Dua bulan menunggu, akhirnya ibu memanggilku dengan serius. Aku datang kepadanya, di balai rumah. Di sana, hanya ada aku dan Ibu. Bapak entah kemana tidak ada di rumah. Biasanya, lepas maghrib dia main kerumah teman, bercanda ria di sana. Atau, bicara soal masa-masa kecil dahulu.

“Tujuh hari lagi kamu akan berangkat, nak!” kata Ibu kepadaku.

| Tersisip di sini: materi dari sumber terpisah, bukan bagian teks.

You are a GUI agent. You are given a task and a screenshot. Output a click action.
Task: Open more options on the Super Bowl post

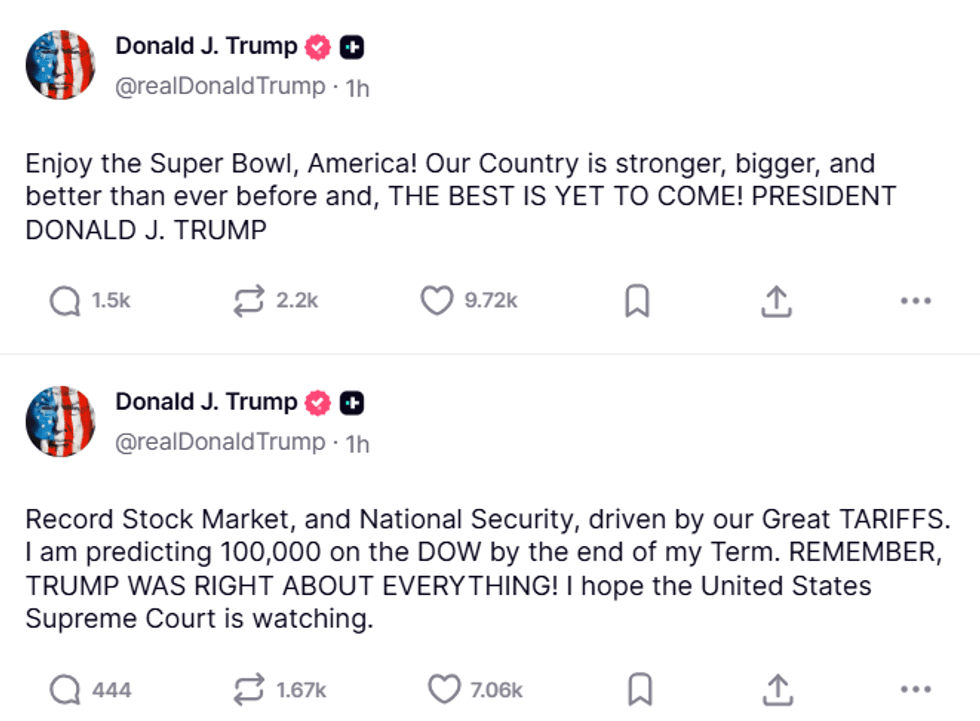(x=916, y=300)
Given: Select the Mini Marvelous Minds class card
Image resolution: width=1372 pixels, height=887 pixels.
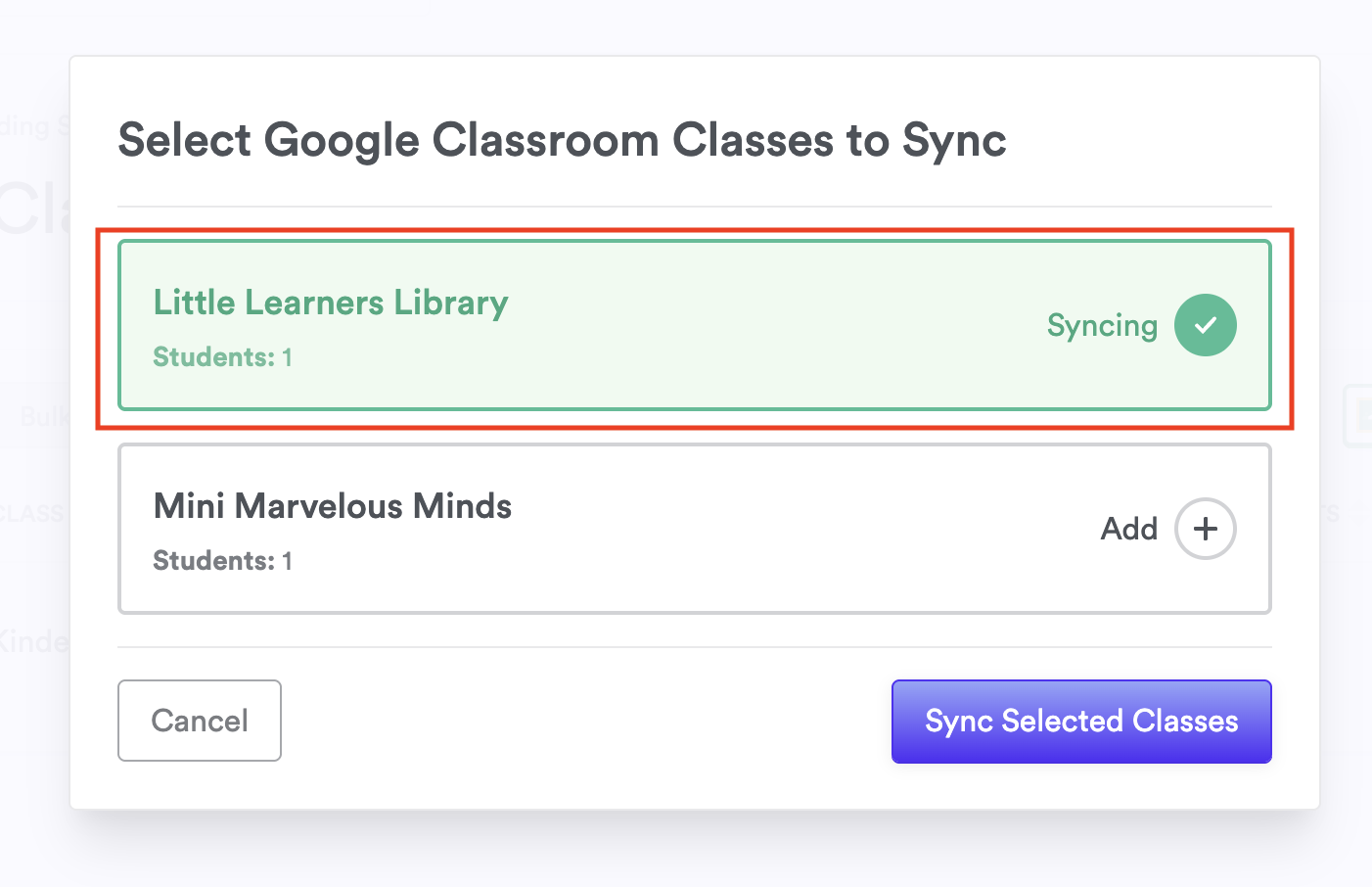Looking at the screenshot, I should [694, 529].
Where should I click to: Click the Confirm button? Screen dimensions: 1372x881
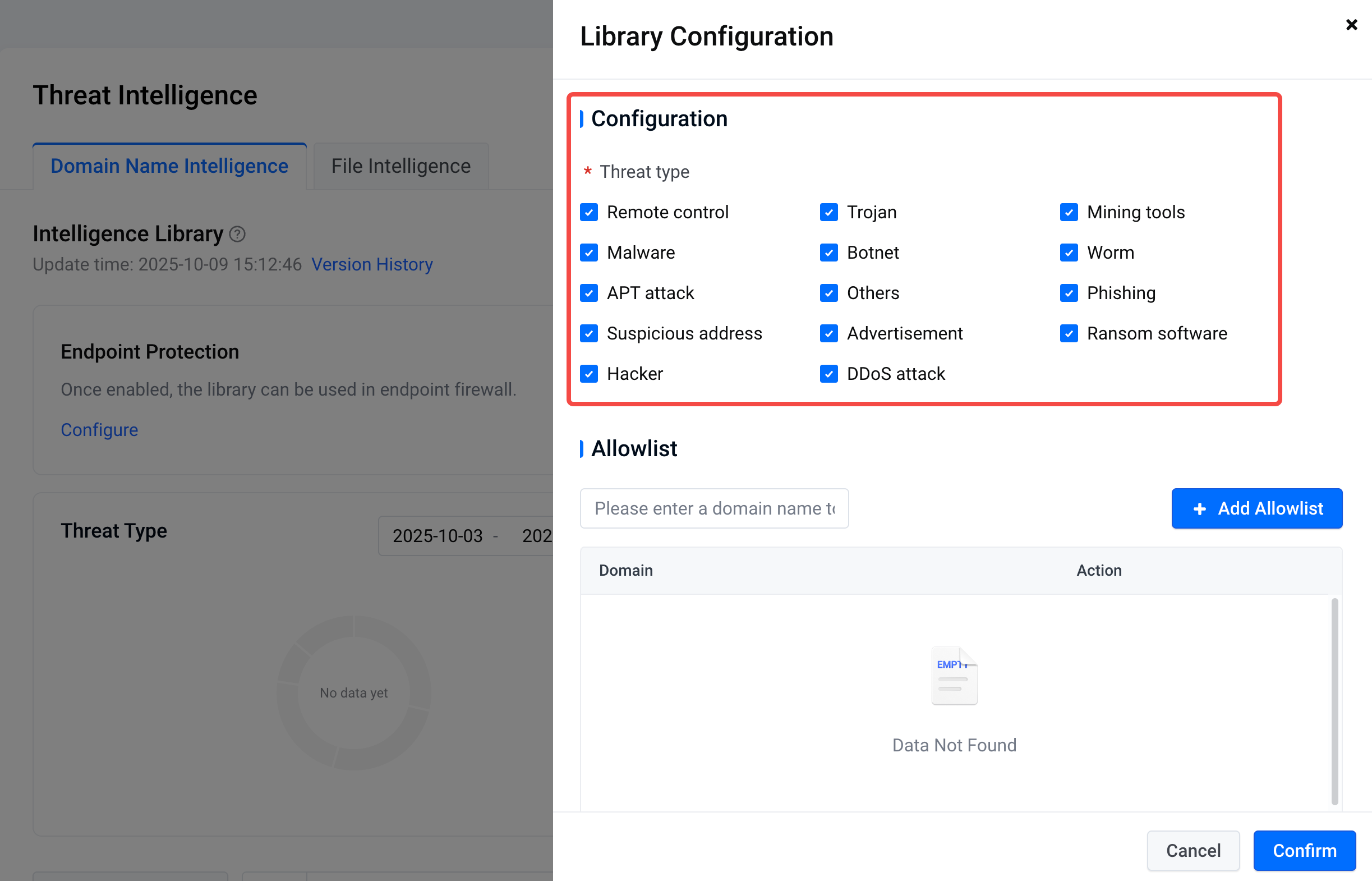[1304, 850]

Tujuh hari lagi, berarti sudah sangat pendek waktuku di desa ini. Apa yang akan aku lakukan? Biaya belum ada, aku harus datang kepada Pak Rt. Dia akan membantu, mungkin.

“Tenang saja, biaya sudah ibu tanggung. Kamu tinggal berangkat saja!” katanya lagi.

Bibirku bergetar, seperti ada rasa baru dalam hidup yang belum pernah aku rasakan sebelumnya. Rasanya, aku tidak percaya dengan apa yang Ibu katakan tadi.

“Ibu sudah jual jagung yang selama ini kita rawat!” tambahnya.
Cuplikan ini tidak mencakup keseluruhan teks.